For any bounded function $f:\mathbb{R}\to \mathbb{R}$, $$\int f=\inf \left\lbrace\int g : g\text{ is a simple function such that } f\le g \right\rbrace .$$
$f\le g$ implies that $\int f\le \inf \int g$.
Anyone can help me with finding a simple function $g\ge f$ with $\int g \le \int f + \epsilon$ ? Thank you.
This is false in general.
For instance, if $f$ is any integrable function which is positive everywhere (e.g., $x \mapsto e^{-x^2}$), then this is false. This is because any simple function which is greater than $f$ will have infinite integral.
The requirement for your statement to be true is that $f$ is bounded and nonzero only on a set of finite measure.
This is because we then have that $f \leq M\cdot \mathbf{1}_{f^{-1}(\mathbb{R} \backslash \{0\})}$. Therefore, $M \cdot\mathbf{1}_{f^{-1}(\mathbb{R} \backslash \{0\})}-f \geq 0.$ Letting $g:=M \cdot\mathbf{1}_{f^{-1}(\mathbb{R} \backslash \{0\})}-f$, we can take a sequence $s_n$ of simple functions which converge to $g$ monotonically. Defining $t_n:=M \cdot\mathbf{1}_{f^{-1}(\mathbb{R} \backslash \{0\})}-s_n$, we have that $t_n \to M \cdot\mathbf{1}_{f^{-1}(\mathbb{R} \backslash \{0\})}-g=f$.
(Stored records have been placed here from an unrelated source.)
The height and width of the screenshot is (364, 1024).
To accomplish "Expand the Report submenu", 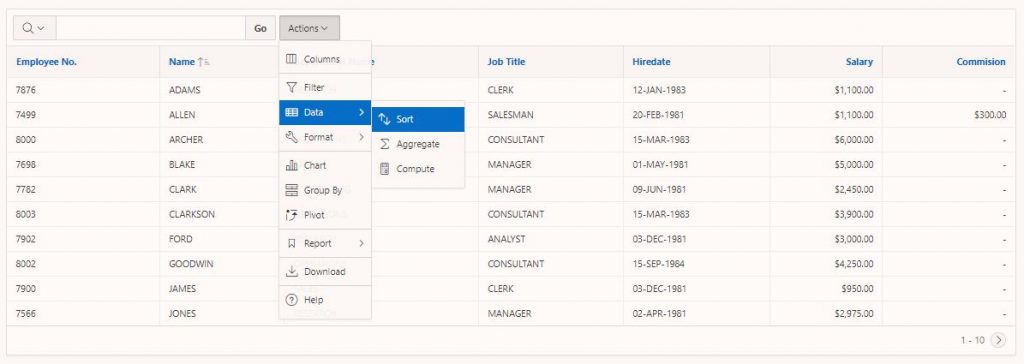I will tap(325, 243).
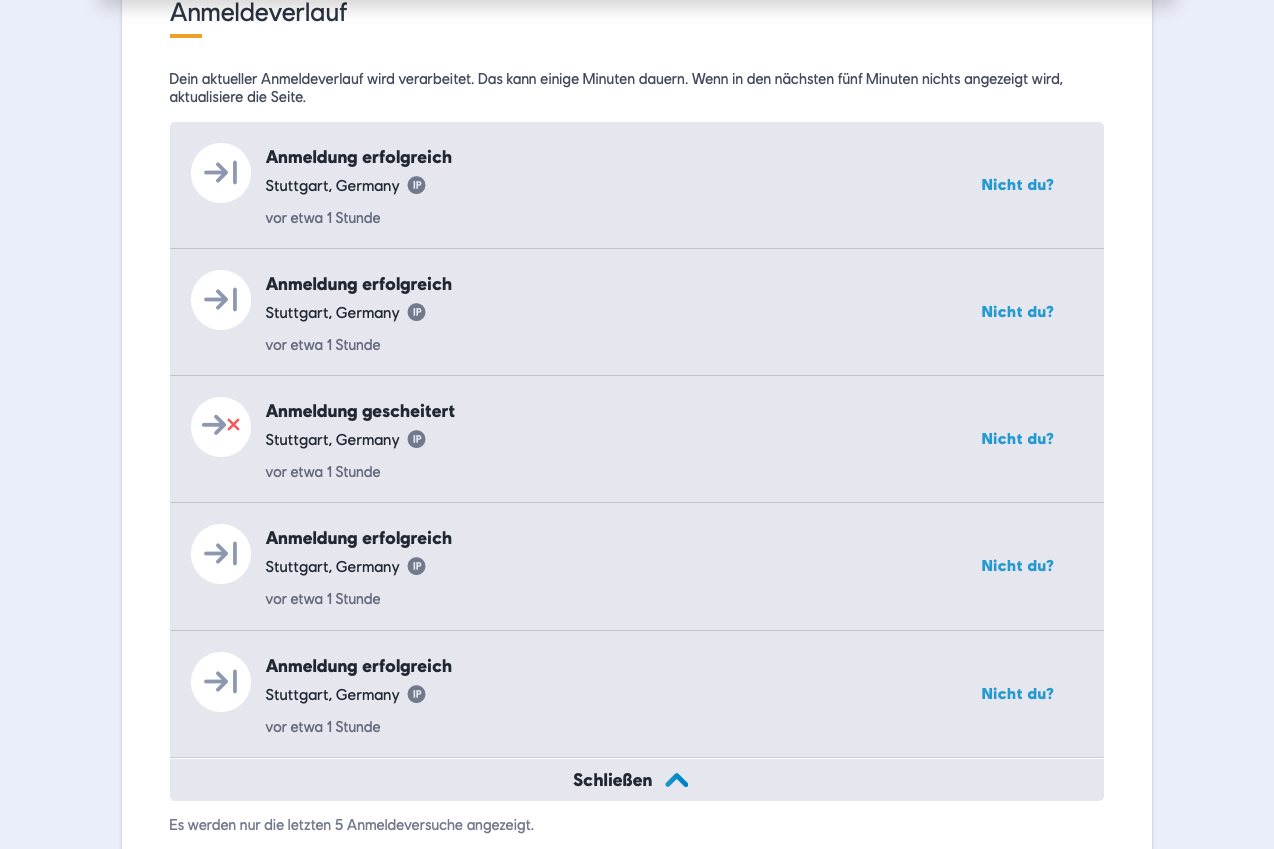Click the first Anmeldung erfolgreich title

(358, 157)
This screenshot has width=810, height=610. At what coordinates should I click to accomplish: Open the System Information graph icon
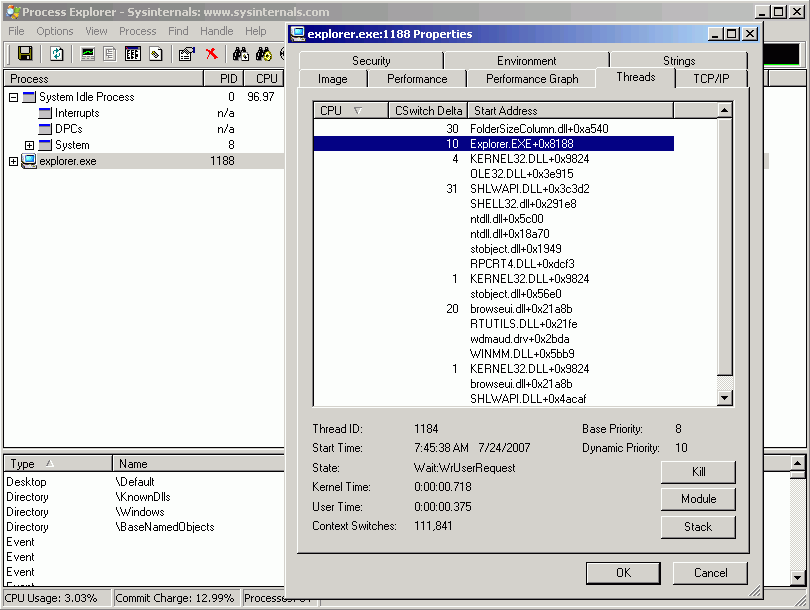click(x=89, y=54)
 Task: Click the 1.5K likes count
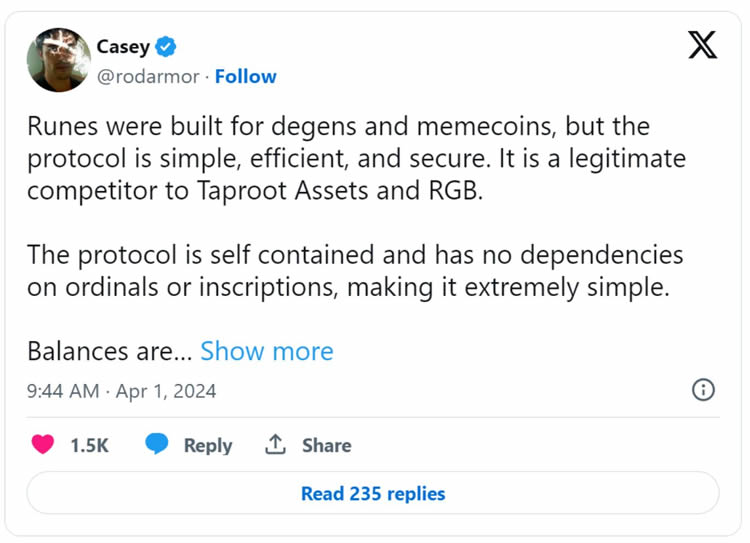tap(89, 446)
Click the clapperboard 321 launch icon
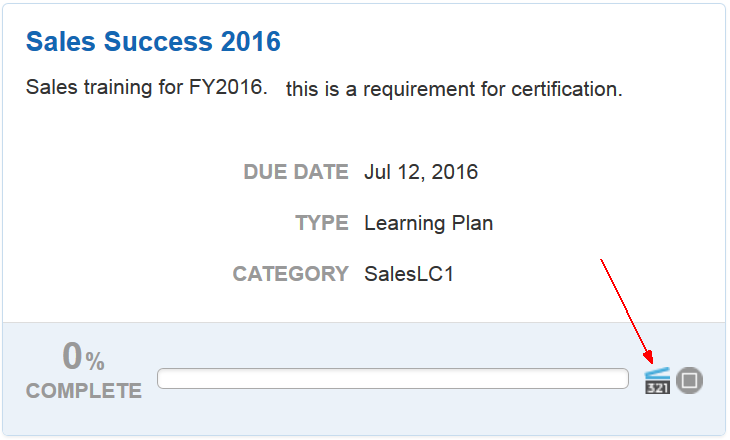This screenshot has height=440, width=730. point(657,380)
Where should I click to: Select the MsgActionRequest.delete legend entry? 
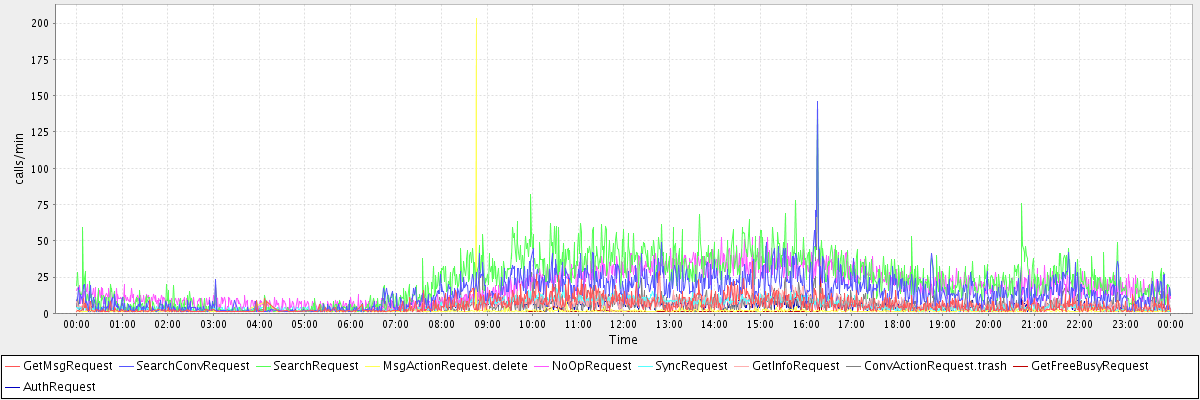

By the monotone convergence theorem we have that $\int s_n \to M\mu(f^{-1}(\mathbb{R} \backslash \{0\}))-\int f$, and thus $$\int t_n=(M\mu(f^{-1}(\mathbb{R} \backslash \{0\}))-\int s_n ) \to (M\mu(f^{-1}(\mathbb{R} \backslash \{0\}))-(M\mu(f^{-1}(\mathbb{R} \backslash \{0\}))+\int f)=\int f.$$ By construction, $t_n:=M \cdot\mathbf{1}_{f^{-1}(\mathbb{R} \backslash \{0\})}-s_n \geq M \cdot\mathbf{1}_{f^{-1}(\mathbb{R} \backslash \{0\})}-g =f,$ and it is now easy to see that the result you state must hold.